The sign has drawn the attention of local officials, residents, business owners, and tourists.

More from Fox 11:

SANTA MONICA, Calif. – A large banner displayed near Santa Monica’s Third Street Promenade is drawing the ire of city officials and certain members of the community.

FOX 11 was near the intersection of Santa Monica Boulevard and Arizona Avenue, where the sign that reads, in part, “Santa Monica is not safe” was displayed in the area.

The sign has drawn the attention of both locals and tourists passing the area.

A group of residents and business owners with the Santa Monica Coalition for a Livable City explained the crime and safety issues have plagued the area so bad, the members of the nonprofit group decided to take matters into their own hands to get local officials’ attention.

“We’ve had enough,” said Jessica Rogers, with the Santa Monica Coalition. “We’re using free speech as a way to raise awareness and let people know this is actually the truth about Santa Monica.”

Rogers adds she carries mace at all times, even during the day.

“There’s sex workers here,” said John Alle, who is also with the Santa Monica coalition. “There’s drug dealing in the open, 8, 9 a.m. in the morning, 10, 11 p.m. at night. We have four to five people dying a month in the alleys from overdoses of fentanyl.”

Andrew Thomas, CEO of Downtown Santa Monica, Inc., on the other hand, disagrees with the nonprofit’s decision to display the banner.

“Putting up signage like that I find to be very harmful to our business community, to our reputation, and really runs counter to the experience that thousands and thousands of people are having when they come visit our downtown every single day,” Thomas said.

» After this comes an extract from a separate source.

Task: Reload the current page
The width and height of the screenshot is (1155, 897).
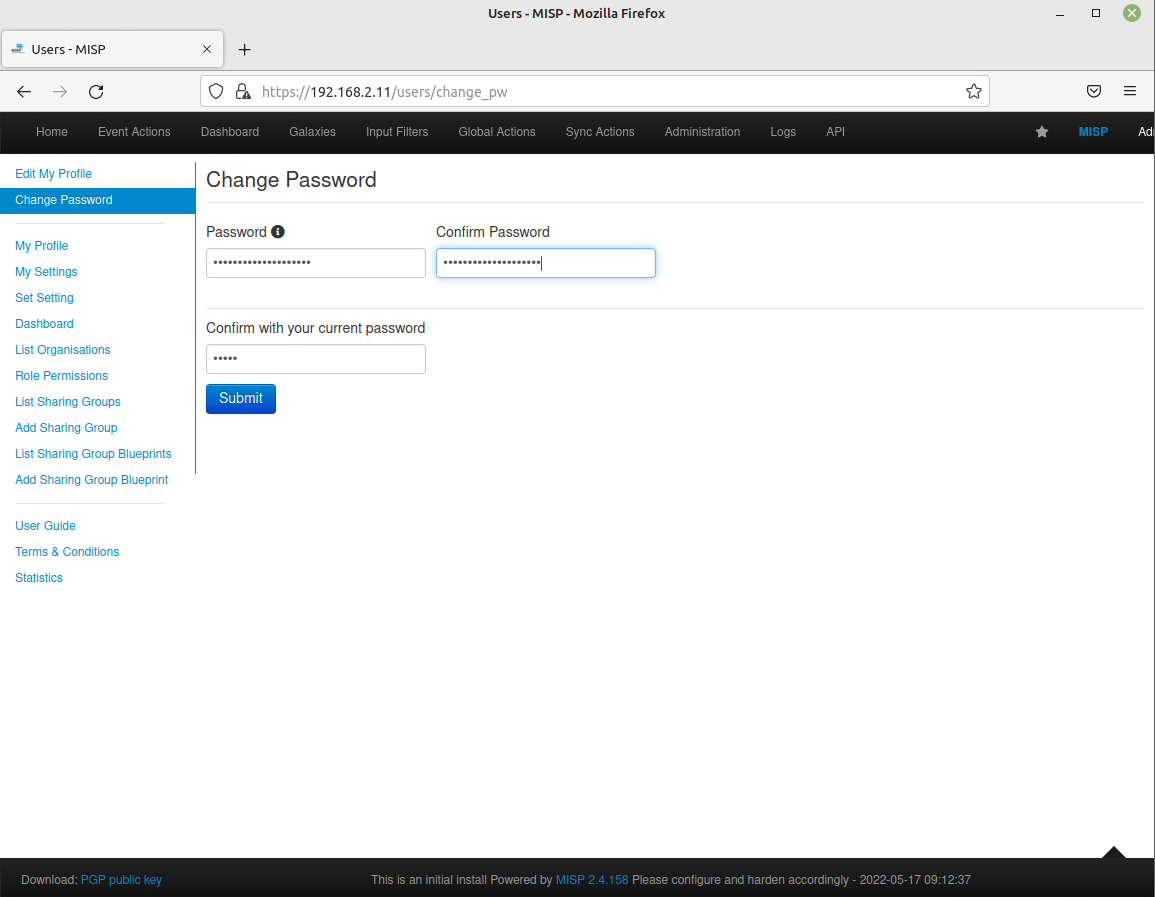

As for city officials, they were not happy about the sign being propped up. The City of Santa Monica issued the following statement, in part:

“The City of Santa Monica places the highest value on community safety. Our Police Department is successfully preventing and addressing crime in our Downtown every day through increased patrols and the hiring of nearly 30 new officers this calendar year. There are also new private security resources for the Downtown and parking structures. This work is done in partnership with Downtown Santa Monica, Inc. and local businesses, and has shown results with Part 1 Crime decreasing even in the last ten days as a result of SMPD’s holiday deployment.

We care deeply about the success of Santa Monica businesses. It’s sad that a small group of landlords are working against our collective success through signage at the very moment when small businesses are welcoming holiday customers.”

The City of Santa Monica shared multiple links for the public to read for some background information on the city’s push for improved safety.

On the other hand, a study ranked Santa Monica near the bottom of the rankings for safest cities in California.

According to a study released by home safety and security news site SafeWise.com, Santa Monica was ranked 224th out of 230 eligible cities in the state.